The Commodity Futures
Trading Commission (CFTC) and the Securities
Exchange Commission (SEC) share responsibility for implementing the DF
reforms, with the CFTC having authority over swaps, swap dealers and major swap
market participants, and the SEC having authority over security-based swaps,
security-based swap dealers and major security-based swap market participants;
the term swap is defined so as to include most types of derivative security. Dealers and major market participants must
register with the CFTC and the SEC, and many standard derivative products must
now be centrally cleared. The CFTC and
the SEC decide which swaps or swap products are subject to this clearing
obligation. Transactions in
contracts that are not subject to the clearing obligation must be reported to a
trade repository; this trade-reporting
obligation is already in effect.
Some of the swap products that are subject to the clearing obligation
have been determined made
available to trade (MAT). These
products must be traded on a designated
contract market (DCM) or on a swap
execution facility (SEF). A DCM
is an exchange, while a SEF is a trading system in which parties have the
ability to execute or trade swaps by accepting bids or offers from multiple
participants. The intent of these
reforms is to make OTC derivatives market more closely resemble exchange-traded
derivatives markets.
European reforms distinguish between financial counterparties (FC) and non-financial counterparties (NFC).

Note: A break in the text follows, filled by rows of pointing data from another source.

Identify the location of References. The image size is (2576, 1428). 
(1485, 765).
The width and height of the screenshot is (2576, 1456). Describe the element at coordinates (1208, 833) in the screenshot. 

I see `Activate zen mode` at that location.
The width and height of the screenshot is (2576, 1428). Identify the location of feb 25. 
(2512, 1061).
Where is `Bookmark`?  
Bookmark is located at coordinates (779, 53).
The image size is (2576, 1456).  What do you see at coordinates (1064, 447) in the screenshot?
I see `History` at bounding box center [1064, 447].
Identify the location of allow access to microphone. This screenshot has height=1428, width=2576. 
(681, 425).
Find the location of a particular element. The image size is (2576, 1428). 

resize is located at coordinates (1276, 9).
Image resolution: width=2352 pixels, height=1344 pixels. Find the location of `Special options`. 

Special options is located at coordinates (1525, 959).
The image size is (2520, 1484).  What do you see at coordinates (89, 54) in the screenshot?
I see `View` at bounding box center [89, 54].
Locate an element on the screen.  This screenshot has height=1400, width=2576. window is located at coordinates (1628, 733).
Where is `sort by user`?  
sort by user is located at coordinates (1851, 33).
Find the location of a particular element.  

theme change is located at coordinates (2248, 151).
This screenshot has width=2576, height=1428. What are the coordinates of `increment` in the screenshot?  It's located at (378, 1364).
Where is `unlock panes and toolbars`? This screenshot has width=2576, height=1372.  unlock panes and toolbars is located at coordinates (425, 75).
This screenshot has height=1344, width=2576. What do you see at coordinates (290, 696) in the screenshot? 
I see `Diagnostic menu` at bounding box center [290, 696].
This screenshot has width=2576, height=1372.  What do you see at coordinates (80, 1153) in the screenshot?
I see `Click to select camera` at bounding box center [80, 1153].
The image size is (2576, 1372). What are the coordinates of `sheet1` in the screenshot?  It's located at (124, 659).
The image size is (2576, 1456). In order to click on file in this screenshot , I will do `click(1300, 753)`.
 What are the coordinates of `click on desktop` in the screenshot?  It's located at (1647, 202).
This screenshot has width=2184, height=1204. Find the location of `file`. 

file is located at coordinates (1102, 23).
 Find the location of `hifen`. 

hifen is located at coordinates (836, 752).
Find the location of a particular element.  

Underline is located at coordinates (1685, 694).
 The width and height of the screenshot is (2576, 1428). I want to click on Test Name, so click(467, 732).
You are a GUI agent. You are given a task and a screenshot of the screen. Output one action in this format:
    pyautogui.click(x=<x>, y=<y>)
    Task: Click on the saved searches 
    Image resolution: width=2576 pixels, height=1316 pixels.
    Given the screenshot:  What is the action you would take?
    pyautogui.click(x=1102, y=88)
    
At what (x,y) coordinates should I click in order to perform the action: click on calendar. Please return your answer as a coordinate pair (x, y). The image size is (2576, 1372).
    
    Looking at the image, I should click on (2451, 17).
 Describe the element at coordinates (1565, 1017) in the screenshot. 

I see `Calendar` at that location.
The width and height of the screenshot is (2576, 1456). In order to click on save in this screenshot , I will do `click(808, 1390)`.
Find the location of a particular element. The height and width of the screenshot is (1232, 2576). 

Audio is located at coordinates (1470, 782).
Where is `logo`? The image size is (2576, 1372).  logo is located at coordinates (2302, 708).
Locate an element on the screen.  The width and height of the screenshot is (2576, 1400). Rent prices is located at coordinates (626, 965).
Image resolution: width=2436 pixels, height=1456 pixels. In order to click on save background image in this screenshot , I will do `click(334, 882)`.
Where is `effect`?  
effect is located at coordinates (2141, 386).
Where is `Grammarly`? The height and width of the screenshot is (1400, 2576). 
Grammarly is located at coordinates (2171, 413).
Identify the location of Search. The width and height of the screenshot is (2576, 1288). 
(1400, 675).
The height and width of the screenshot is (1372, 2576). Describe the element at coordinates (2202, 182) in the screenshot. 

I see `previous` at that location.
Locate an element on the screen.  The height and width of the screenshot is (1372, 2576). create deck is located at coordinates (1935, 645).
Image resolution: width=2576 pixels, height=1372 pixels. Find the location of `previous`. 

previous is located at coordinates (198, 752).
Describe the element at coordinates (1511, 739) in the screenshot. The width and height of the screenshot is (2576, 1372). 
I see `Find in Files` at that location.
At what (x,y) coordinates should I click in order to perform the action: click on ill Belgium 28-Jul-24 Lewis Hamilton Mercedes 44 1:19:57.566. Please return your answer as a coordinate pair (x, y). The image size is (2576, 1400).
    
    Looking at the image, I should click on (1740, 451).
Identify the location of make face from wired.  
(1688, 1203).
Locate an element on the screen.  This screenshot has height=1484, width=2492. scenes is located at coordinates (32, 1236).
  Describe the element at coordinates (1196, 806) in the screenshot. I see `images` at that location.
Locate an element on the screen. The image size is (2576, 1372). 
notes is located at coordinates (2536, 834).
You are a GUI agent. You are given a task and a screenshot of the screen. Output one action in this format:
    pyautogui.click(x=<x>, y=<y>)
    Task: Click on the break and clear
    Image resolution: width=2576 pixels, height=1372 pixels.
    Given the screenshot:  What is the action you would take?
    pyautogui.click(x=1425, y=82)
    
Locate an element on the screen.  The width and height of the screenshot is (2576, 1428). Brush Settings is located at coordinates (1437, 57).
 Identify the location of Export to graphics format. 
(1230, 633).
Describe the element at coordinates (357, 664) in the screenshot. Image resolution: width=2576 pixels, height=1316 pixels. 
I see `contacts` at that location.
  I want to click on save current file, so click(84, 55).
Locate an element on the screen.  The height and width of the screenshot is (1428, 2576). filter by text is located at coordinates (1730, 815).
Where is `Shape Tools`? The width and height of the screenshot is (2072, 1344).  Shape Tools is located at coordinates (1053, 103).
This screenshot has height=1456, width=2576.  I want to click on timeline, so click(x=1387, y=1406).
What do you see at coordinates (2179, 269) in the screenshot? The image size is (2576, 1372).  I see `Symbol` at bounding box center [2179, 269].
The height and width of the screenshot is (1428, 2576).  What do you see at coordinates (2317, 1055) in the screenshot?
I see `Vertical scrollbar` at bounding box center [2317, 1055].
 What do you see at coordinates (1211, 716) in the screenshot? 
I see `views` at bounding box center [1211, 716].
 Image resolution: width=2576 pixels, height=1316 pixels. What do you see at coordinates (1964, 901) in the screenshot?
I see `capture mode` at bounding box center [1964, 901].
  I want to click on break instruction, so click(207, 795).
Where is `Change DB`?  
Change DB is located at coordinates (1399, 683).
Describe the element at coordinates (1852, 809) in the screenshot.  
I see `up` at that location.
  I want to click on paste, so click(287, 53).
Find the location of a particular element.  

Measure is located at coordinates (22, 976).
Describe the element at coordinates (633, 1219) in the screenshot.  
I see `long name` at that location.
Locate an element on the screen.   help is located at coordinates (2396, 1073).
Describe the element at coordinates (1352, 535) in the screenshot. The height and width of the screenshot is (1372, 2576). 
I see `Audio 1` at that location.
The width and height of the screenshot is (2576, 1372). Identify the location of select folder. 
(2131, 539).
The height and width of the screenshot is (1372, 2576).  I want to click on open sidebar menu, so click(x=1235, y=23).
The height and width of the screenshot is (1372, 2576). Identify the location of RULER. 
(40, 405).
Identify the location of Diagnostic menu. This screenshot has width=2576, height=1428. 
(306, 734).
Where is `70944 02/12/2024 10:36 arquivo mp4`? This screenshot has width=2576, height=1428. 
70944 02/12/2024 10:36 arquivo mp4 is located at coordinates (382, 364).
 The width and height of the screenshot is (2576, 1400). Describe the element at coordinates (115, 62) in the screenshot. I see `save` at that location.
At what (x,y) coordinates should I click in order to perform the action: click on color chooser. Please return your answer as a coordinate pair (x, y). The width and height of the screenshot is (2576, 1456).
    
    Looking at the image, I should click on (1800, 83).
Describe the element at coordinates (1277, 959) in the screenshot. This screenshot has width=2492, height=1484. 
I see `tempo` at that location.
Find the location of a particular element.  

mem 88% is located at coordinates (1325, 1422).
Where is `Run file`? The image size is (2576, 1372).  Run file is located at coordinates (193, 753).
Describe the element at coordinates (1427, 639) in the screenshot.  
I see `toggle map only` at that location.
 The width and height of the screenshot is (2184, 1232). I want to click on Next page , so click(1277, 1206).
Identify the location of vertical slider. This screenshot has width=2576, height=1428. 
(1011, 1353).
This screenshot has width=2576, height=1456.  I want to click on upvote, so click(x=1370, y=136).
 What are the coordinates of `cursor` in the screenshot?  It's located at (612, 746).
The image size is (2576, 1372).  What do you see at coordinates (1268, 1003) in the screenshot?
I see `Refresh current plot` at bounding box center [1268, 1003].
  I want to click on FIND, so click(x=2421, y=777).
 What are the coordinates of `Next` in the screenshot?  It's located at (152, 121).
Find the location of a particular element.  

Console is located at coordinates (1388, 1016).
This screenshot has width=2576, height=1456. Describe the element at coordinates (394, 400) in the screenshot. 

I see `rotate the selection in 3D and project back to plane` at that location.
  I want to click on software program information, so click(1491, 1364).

FCs, as well as NFCs who exceed certain volume thresholds (known as NFC+s), must clear OTC derivatives with
a central counterparty. All trades must
be reported to a trade repository. Since
the US reforms do not distinguish FCs from NFCs and have no volume thresholds,
the same entity may face different obligations in the two cases. Mandatory clearing is also being phased in
over a longer period (up to three years) in the EU. Derivatives that are sufficiently liquid and
eligible for clearing will ultimately have to be traded on an organized trading facility (OTF) or a
regulated market, but the OTF structure has not been finalized, so it is
uncertain what adjustments a SEF might have to make to be recognized as an OTF.
By increasing transparency, these parallel reforms should
help reduce systemic risk, but their complex cross-border nature and the subtle
differences in the obligations they impose are likely to
prove challenging to market participants for some time to come.